If true, this would be pretty ironic because a popular argument from the "immunity debt" crowd has been an unhinged "what if not being regularly infected by common pathogens leads to more autoimmune disease?" fear campaign.

The indirect benefits of vaccines continue to be impressive. What a giant self-own it has been for so many professionals to get swayed by imaginary threat of fear of infections being worse than infections.
 
This systematic review and meta-analysis, based on 17 large-scale retrospective cohort studies, offers the highest level of evidence available on the long-term risk of autoimmune-related diseases following SARS-CoV-2 infection. By synthesizing data from diverse cohorts across high-income healthcare systems and integrating both claims and EMR based datasets, this study provides a comprehensive view of various healthcare settings and diagnostic depth.
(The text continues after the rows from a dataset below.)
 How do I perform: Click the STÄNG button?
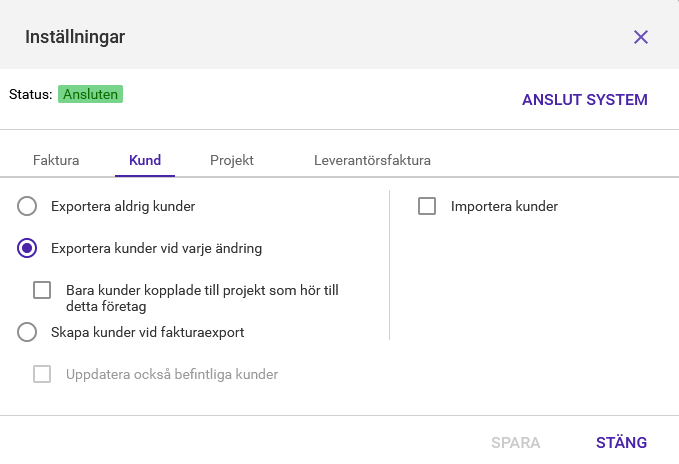pyautogui.click(x=621, y=443)
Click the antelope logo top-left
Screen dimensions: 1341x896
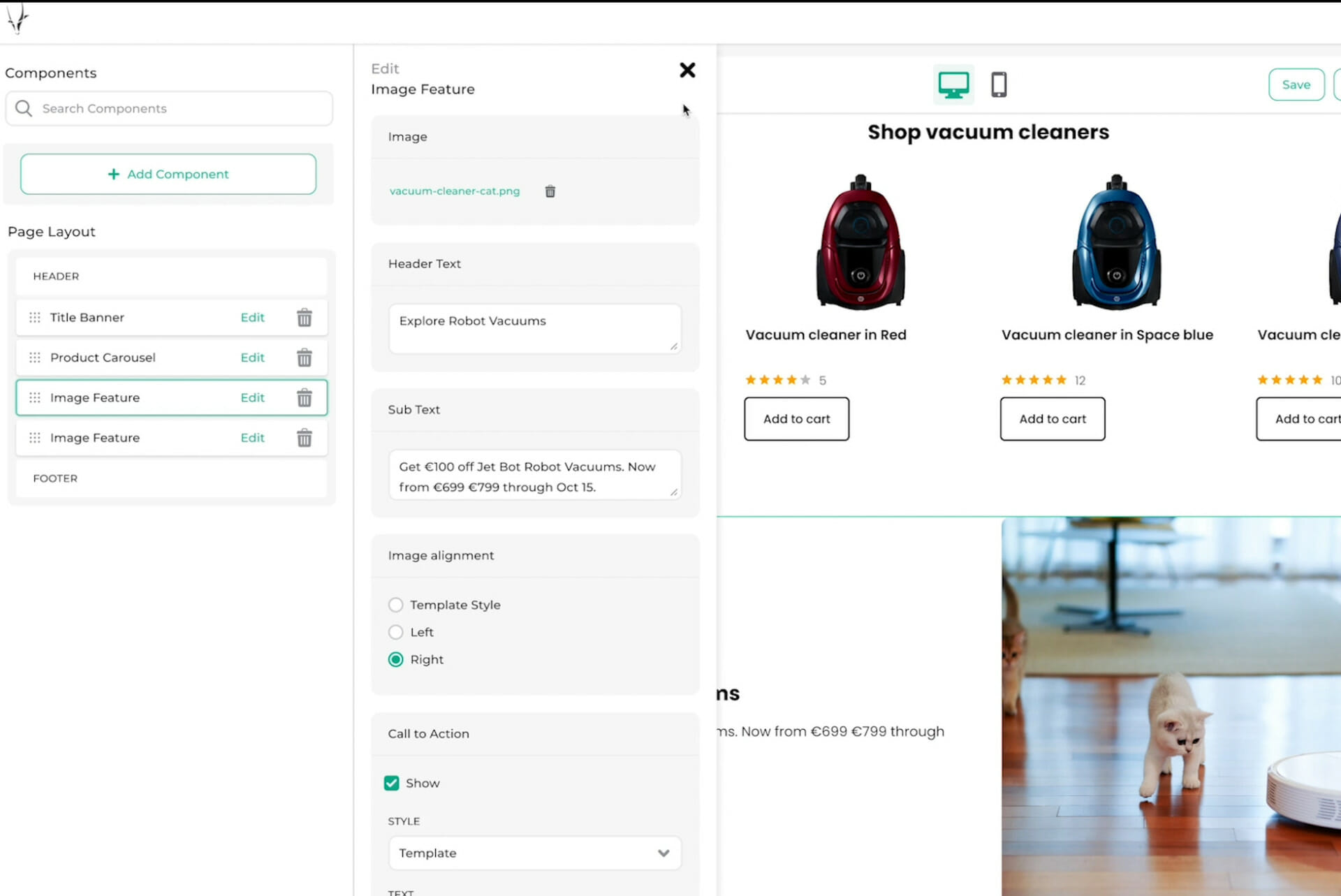point(17,18)

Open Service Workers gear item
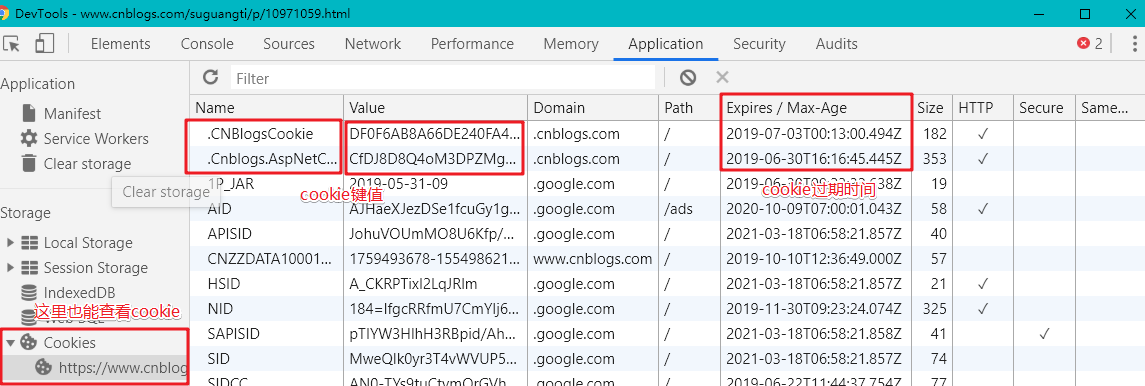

Although the pooled relative risk indicated a 49% increase among individuals with COVID-19 infection, the absolute risk elevation was modest due to the low baseline incidence. Using a reference rate of 39.8 cases per 100,000 person-years from a large UK cohort, this corresponds to approximately 20 additional cases per 100,000 personyears, yielding a number needed to harm of about 5,000. Moreover, most pooled outcomes were rated as “low” or “very low” certainty under the GRADE framework, underscoring the need for cautious interpretation.
 
The lack of association between COVID-19 and diseases such as SLE or systemic sclerosis likely reflects fundamental differences in disease-specific immune mechanisms. First, variation in host HLA alleles plays a key role in determining who develops autoimmunity after viral infection, and the immune response to SARS-CoV-2 may not activate the same pathways implicated in these conditions. Second, it is possible that SARS-CoV-2 shares limited sequence homology with autoantigen characteristics, reducing the potential for cross-reactive immune activation. Third, COVID-19 primarily induces extrafollicular B-cell activation and transient autoantibody production, whereas the sustained type I interferon and T-cell–mediated responses driving these disorders are seldom induced.